Well a couple of days go by, the appointment is made. And yes it was for two thirty. Our illustrious band manager and angel from heaven Anne Tropeano had found a wonderful dentist at this place just outside of Denver, CO that coincidently happened to have an opening right about the time we would be rollin’ through town. All right Its my day off, go in for a quick visit to get a new filling put in and I’ll be on my way EEEEEAHHHHHH!!!!!!!! Sorry Charley. Do to certain complications yada yada yada… BAM !! I need a $600. root canal and THEY, oh yes THEY, have the time. Oh here comes that sweet strawberry colored bubble gum flavored gel on a cotton swab. And Holy Sheep Sh!t look at the size of that needle. “Open wide please” Oh my God this can’t be happening to me right now. I have shows to play, I have a girlfriend back home, Please God why me, why now.

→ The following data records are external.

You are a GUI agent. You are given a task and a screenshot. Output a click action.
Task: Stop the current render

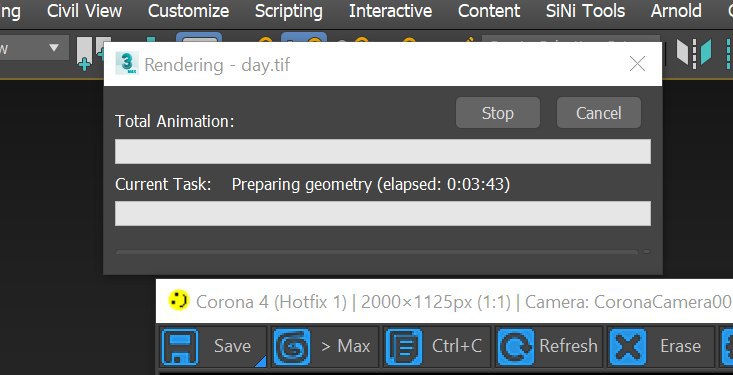pos(498,113)
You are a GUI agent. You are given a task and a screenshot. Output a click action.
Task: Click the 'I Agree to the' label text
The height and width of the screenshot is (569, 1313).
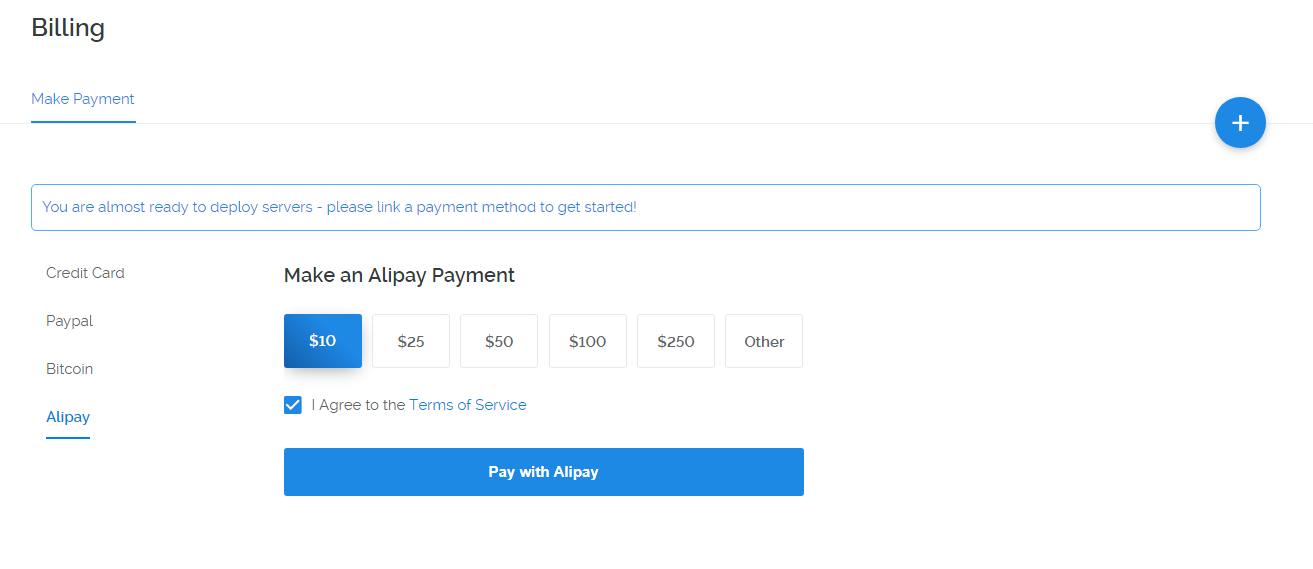tap(358, 405)
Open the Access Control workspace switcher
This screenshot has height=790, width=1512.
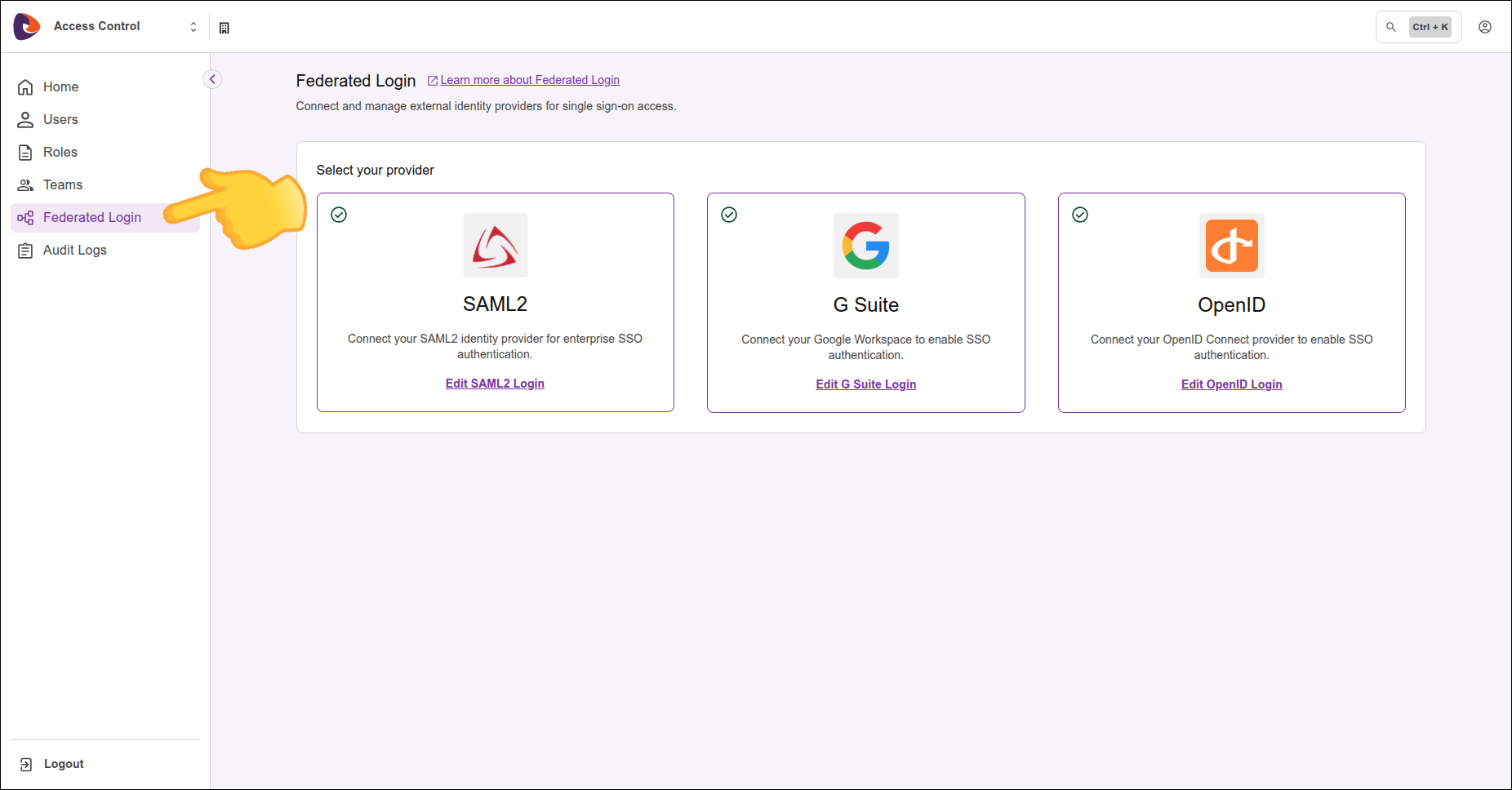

AAHOOOOOHHYYEAHH. It doesn’t hurt really as bad as it could because of the gel but, I can definitely feel the sensation of that super sharp hypodermic needle sliding into the soft flesh in the back of my mouth between my top and bottom back teeth. Oh thank God that parts over with. Only an hour and a half left to go. Heck yeah let’s do this, bring it on…NOT! For the next eternity I had to endure the drill with the high pitch WHEEEEEEeeeeeeeeeeeeeeeeeeee feeling the weight of the doctors arm pushing, drilling, WHEEEEEEEeeeeeeeeeeeeeeeeeeee. “Suction” WHEEEEEEEEEeeeeeeeeeeee “Rinse” OH GOD! Meanwhile Anne is sitting there with me patting my foot…”your doing great” she says as my knuckles are ghost white from clinching the armrest with a kung fu grip. Then came the grinder. If you don’t know what the grinder is, it’s the same as the drill with a different head like a grinding wheel. GHGHHGHGGHGGGHHGHGHHGGGHHGHHH! My vision is blurred (like when you put your head on the car window when you’re a kid in the back seat with mom driving down the road) from the force and pressure of the grind, grind, grind. Then they have to use these little files and stick it way down into the freshly created hole and continue to manually bore it out. Only one problem… I felt that. I jerked in the seat and was politely asked to not jump or make sudden movements because the dentist had very sharp objects in my mouth. Oh yeah, like I could of controlled THAT. It happened again. “OK we’ll take care of that” OH NO NOT THE NEEDLE AGAIN. This time penetrating the gums one on the inside, one on the out side. More drilling, more filing. “Rinse”, “Suction” I still felt it. Am I in Hell? All I did was eat a stinKING PIECE OF CANDY !!! “OK I’m really going to put an end to this” .This time the needle gets me in the top, in the bottom, on the sides over and over again. Now my mouth and lips feel like a balloon, I’m surprised my face doesn’t float away. Finally they stop. It was a good thing to because I was shaking the building from my chair. Thank God. It’s over with. EHHHHH ! SUCCERRRRRRRRR! It was truly only a break. Back into my mouth they dive and….well you get the picture. I did make it through though, and now I have to make an appointment to get it crowned when I get home, I love the dentist.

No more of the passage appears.